SQL itself is finding itself in vogue again. Not full ANSI SQL but derivatives/half implemented equivalents e.g. CQL, HiveQL, Spark SQL, Presto. The type that this article refers to (AMPLab are the original creators of Spark).
But SQL databases themselves are definitely less popular. Mainly as (a) data grows beyond their capability, (b) data becomes more streaming/real time and (c) microservices pushes data into smaller disparate databases. The one big vertically scaled database at the hub of everything is definitely disappearing.
> The one big vertically scaled database at the hub of everything is definitely disappearing.
Maybe in Startupville, CA. But I think you're forgetting that it's a big world out there and there are lots of systems that are built on vertically scaled relational engines that practically print money. The vast majority of companies out there do not have Twitter-scale engineering problems to solve.
I work exclusively in Fortune 500 size enterprises.
And the big EDW that you use to find powering everything has been broken over the years into unintegrated silos e.g. ERP, Web, Salesforce, Payroll etc. The big trend now is to reintegrate all this data and do analytics on it.

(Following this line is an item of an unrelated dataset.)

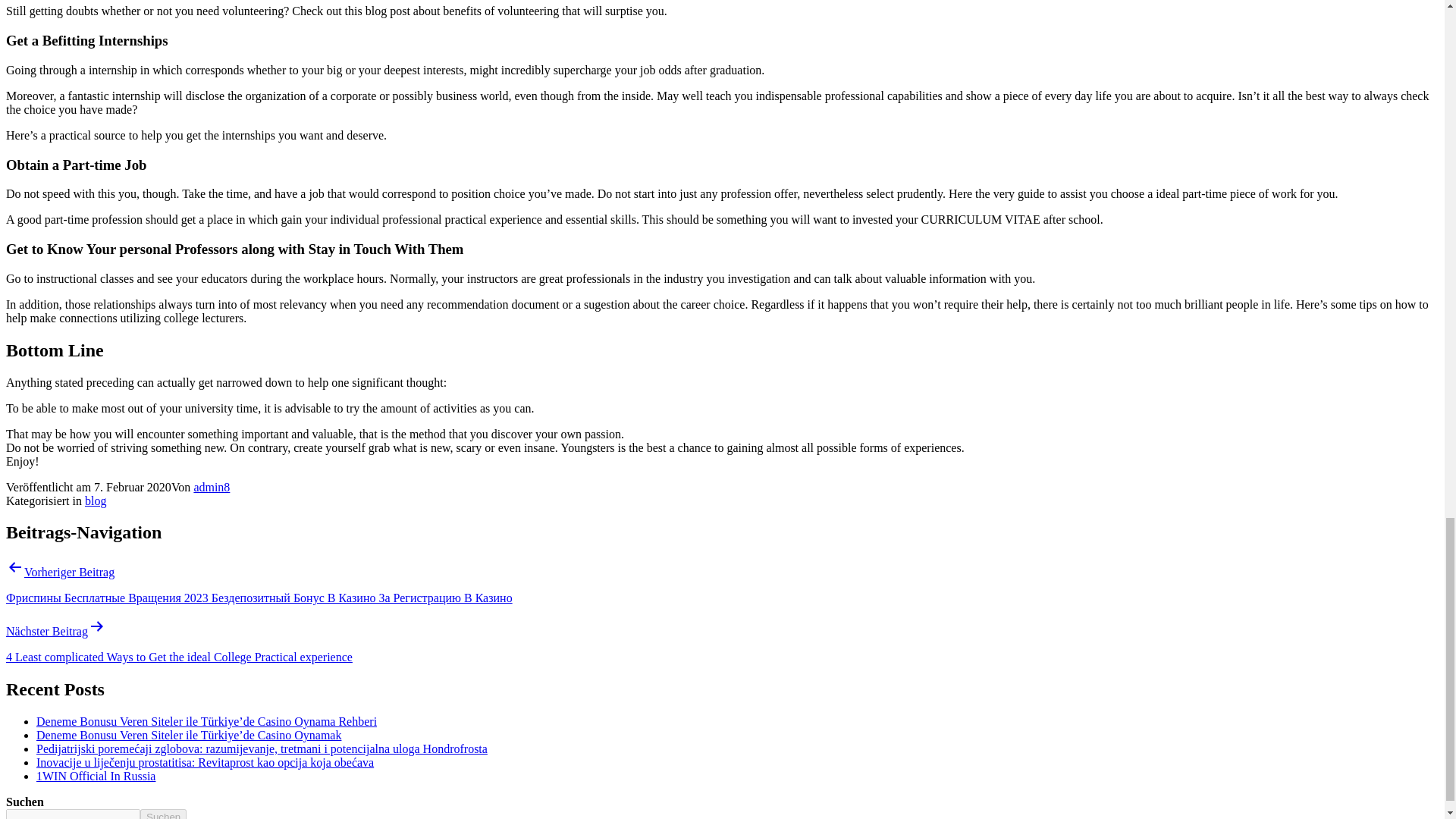
admin8 (211, 486)
1WIN Official In Russia (95, 775)
blog (95, 500)
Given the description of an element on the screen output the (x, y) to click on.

To do this requires you to do (a) major ETL work between completely different schemas then (b) your data science/analytics work. In semi real time.

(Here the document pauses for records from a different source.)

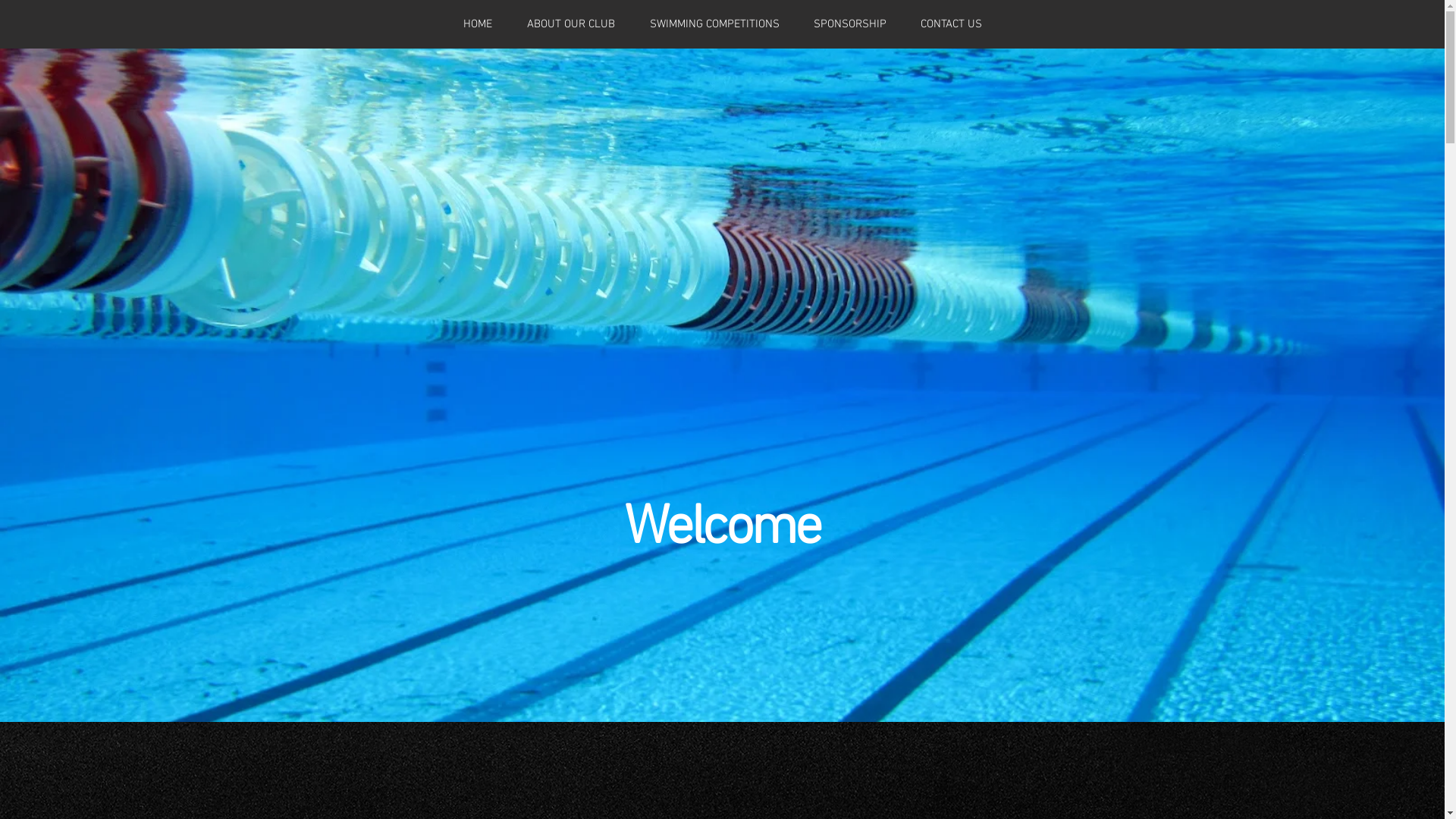
CONTACT US Element type: text (951, 24)
ABOUT OUR CLUB Element type: text (570, 24)
SWIMMING COMPETITIONS Element type: text (714, 24)
SPONSORSHIP Element type: text (849, 24)
HOME Element type: text (477, 24)
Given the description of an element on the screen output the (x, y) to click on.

This article is referring to this type of workload since this is Spark's bread/butter. You land the data in HDFS, use Spark SQL to run ETL/Analytics jobs and then output the results in a single enterprise view for reporting, marketing etc. And yes this is identical to what Twitter's analytics team would be doing.
With cloud tools from Azure, IBM, Amazon this sort of analytics is going to be becoming much more common place. All using SQL the language but not SQL the database.
The enterprise I work for won't touch cloud with a 10 foot pole, and I know this because we literally got told to quit asking about it. :)
So yes, even we are building out a pretty beefy internal Hadoop cluster, so I would never say that it will be all-relational-all-the-time. But my point was more that there will be copious amounts of SSAS cubes and Oracle warehouses for the foreseeable future. They work great for their use cases and they have well known problems with well known solutions. Doing what Twitter's team is doing when you aren't Twitter might not be the best idea for everyone, after all.
In our case, we use Teradata for our work and it's quite capable of handling very large workloads, and thus we currently have no plans to spin it down in favor of the new hotness. (Even though the new Hadoop cluster positively dwarfs our TD appliance.) I'd say we have a mixture of both on the horizon, if only because our DBAs are less than cooperative about Java UDFs, so Hadoop is the easiest way for us to do complex processing against our fairly large data set.
For EDW, yes. You might see smaller federated data marts or even separately managed relational dbs all over the place. But for OLTP systems for the vast majority of enterprises out there, the vertical single instance big hunk database is still big dawg.
> separately managed relational dbs all over the place
On the BI side, this is overwhelmingly the outcome for large companies. The business units get silo'ed, they build their fiefdoms, a consolidation project gets kicked off and fails, rinse, repeat. Even if the consolidation succeeds, it takes extremely strong leadership to keep it from devolving right back to silos. The tech is not the cause of this problem, so I don't foresee it being the solution to it either.
How real-time are the analytics with these implementations? When I think ETL I think daily chronjobs. Have there been advances in this space which would let me instantaneously see a lead created in Salesforce in these new reports?
We have a POC running where we stream web hit data onto HDFS in near real time (several seconds of latency perhaps). There's no reason to think you couldn't do it with other streams of data as well.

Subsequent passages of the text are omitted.